Because the old-age benefits were not scheduled to begin until 1942, many Republicans figured they would have another chance to kill them, and, in the meantime, would support the legislation's welfare provisions. (As it turned out, the first monthly retirement check -- totalling $22.54 -- was sent out on Jan. 31, 1940, to one Ida Mae Fuller.)

In the Senate, Huey P. Long (D-La.) introduced a "share the wealth" amendment to provide generous pension and unemployment benefits financed by a tax on assets, rising from zero percent on the first million dollars of an individual's wealth to 99 percent of his wealth over $8 million. The provision was defeated.

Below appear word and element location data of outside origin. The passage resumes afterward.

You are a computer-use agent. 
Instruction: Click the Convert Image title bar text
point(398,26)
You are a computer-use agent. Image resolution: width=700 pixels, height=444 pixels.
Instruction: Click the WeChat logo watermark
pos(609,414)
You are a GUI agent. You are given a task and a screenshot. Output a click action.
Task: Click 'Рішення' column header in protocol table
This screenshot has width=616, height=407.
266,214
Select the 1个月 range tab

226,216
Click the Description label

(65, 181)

Again, a majority of Republicans voted to delete the retirement benefits. But again, that amendment was rejected and the legislation passed, 77 to 6. When Roosevelt signed the bill on Aug. 14, it marked a legislative revolution that had taken just under seven months.

"We can never insure 100 percent of the population against 100 percent of the hazards and vicissitudes of life," Roosevelt said that day, "but we have tried to frame a law which will give some measure of protection to the average citizen and to his family against the loss of a job and against poverty-ridden old age."

Still, as the 1936 campaign approached, Republican National Chairman John D.M. Hamilton warned that the Social Security system eventually would lead to a requirement that every American wear a dog tag.

But with time, Republican resistance faded. Presidents Dwight D. Eisenhower and Richard M. Nixon supported expanding the system, and Nixon, in fact, backed the idea of making cost-of-living adjustments automatic on an annual basis. This year, some congressional budget-cutters have looked longingly at the billions of dollars they could save by delaying the next increase in benefits, but so far Social Security has proved untouchable.

With adjustments that Congress approved in 1983, the Social Security system now looks as if it will remain financially sound well into the next century. Still, some observers are concerned about how the system will cope with the flood of baby-boom retirees who will be drawing benefits after the first quarter of that century.

"The act does not offer anyone, either individually or collectively, an easy life -- nor was it ever intended so to do . . . . ," Roosevelt said three years after the legislation was passed. But the benefits "will furnish that minimum necessary to keep a foothold; and that is the kind of protection Americans want."

Based on information supplied by the government, part of the answer to the Aug. 22 Federal Report quiz was incorrect. The Social Security Act of 1935 did not specify a date by which states had to start paying unemployment insurance benefits. However, under the law it was expected that most states would begin paying benefits in 1938, and in fact, 30 jurisdictions, including the District of Columbia, did. The rest began paying them the next year. Wisconsin was the only state that paid benefits before 1938, under a state law that was passed before the Social Security Act.